As primeiras mudas eram de especiaria contrabandeadas de várias partes do mundo. Mas dom João VI tinha um plano econômico, trazer eram mudas de chá, Camellia sinensis, para transformar o país num produtor e exportador de chá, quebrando o monopólio chinês.

Com as mudas vieram 300 chineses, encarregados de plantá-las e cuidar de sua aclimatação no país – mas estava é uma outra história, para outra ocasião. 

O certo é que o jardim botânico era tão importante para o país que ele foi criado subordinado ao Ministério dos Negócios de Guerra até que, em 1822 passou a fazer parte do Ministério dos Negócios do Reino, explicitando sua função econômica.
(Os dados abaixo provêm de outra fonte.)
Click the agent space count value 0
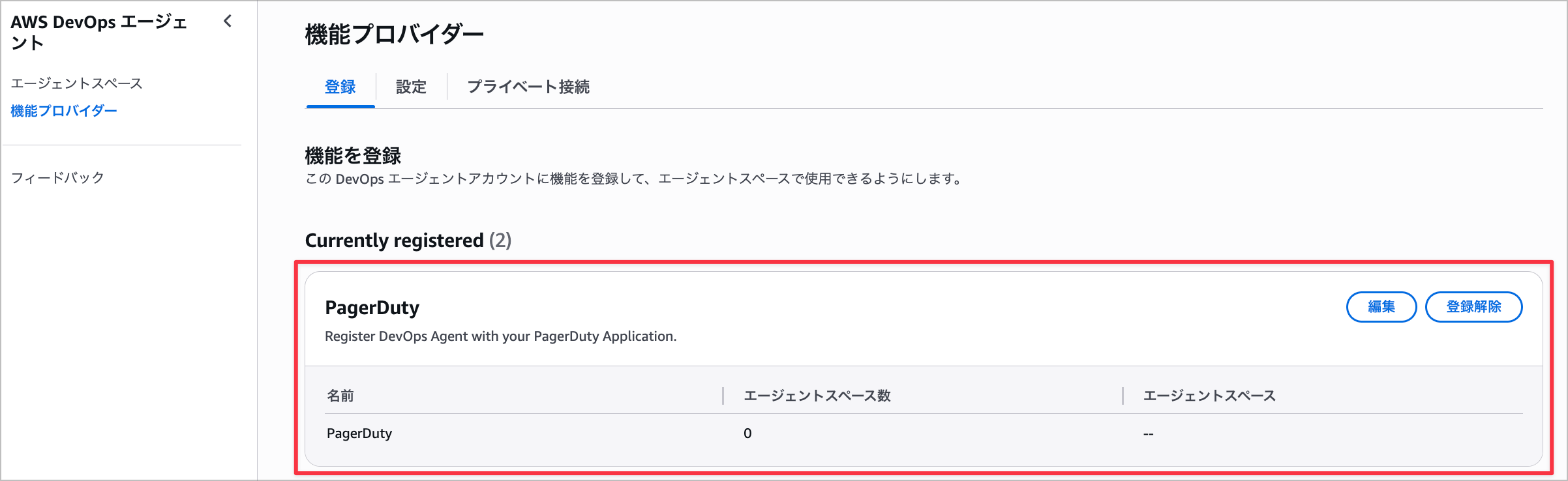point(747,433)
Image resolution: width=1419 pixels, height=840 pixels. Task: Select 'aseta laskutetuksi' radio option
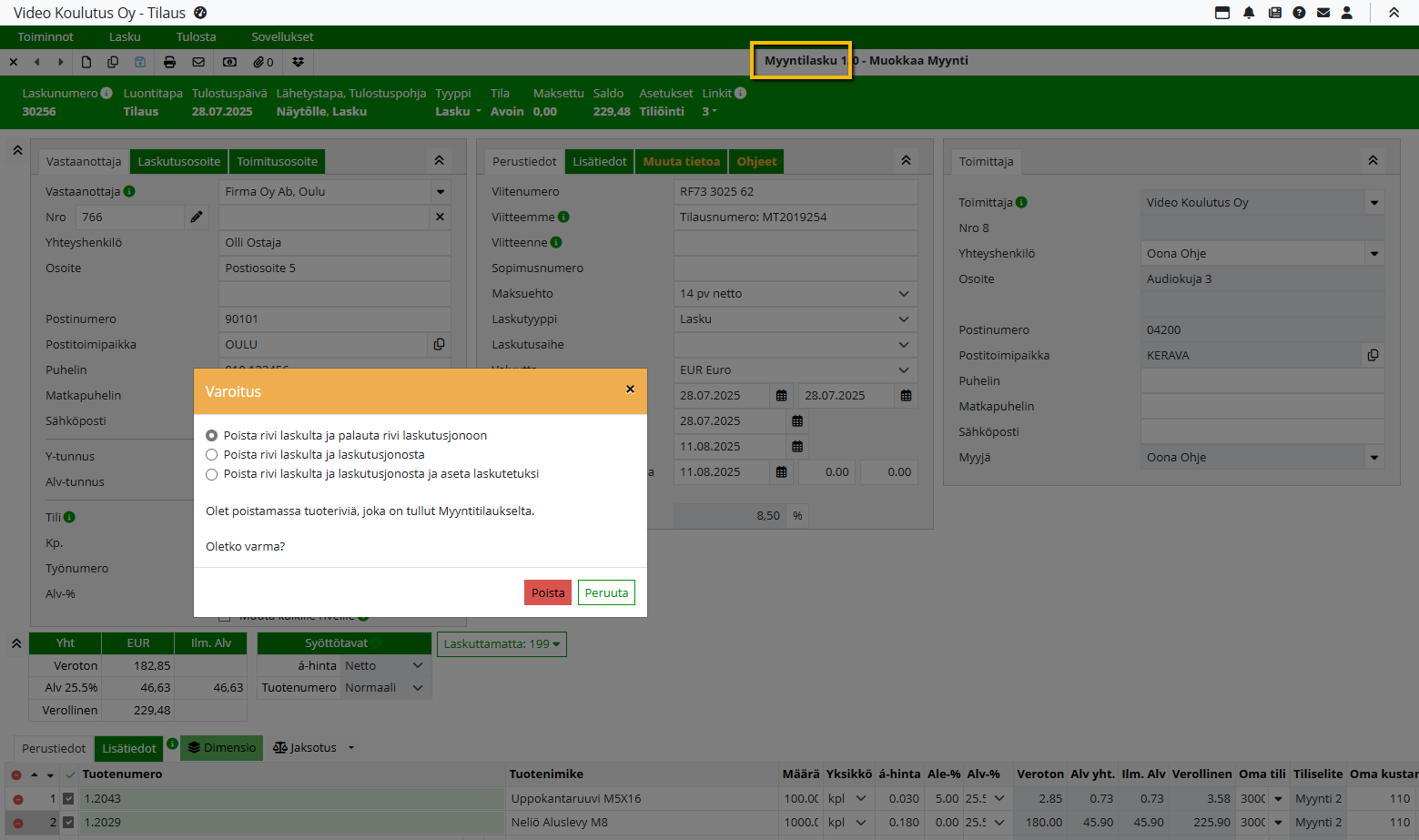212,474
Em 1809 estoura uma crise do governo português com a região que conhecemos hoje como Guiana francesa. D. Rodrigo de Souza Coutinho, então Conde de Linhares e ministro de guerra e relações exteriores, estava decidido em levar à “ruína total” aquela colônia mesquinha.

Outro político da época, Manuel Arruda Câmara, médico e botânico tinha outras ideias e achou que o jardim de aclimatação de lá era de grande valor para o Brasil e devia ser preservado.

Assim foi feito e chegaram aqui as primeiras mudas de noz moscada, cravo, fruta-pão e possivelmente carambola e fruta-do-conde.  

As enormes alamedas dos Jardins Botânicos, com suas espécies vicejantes, suas árvores sensacionais, sua calma e flores exuberantes, escondem uma história intrincada, de saques, pirataria, planos econômicos mas também e ciência, vida e arte.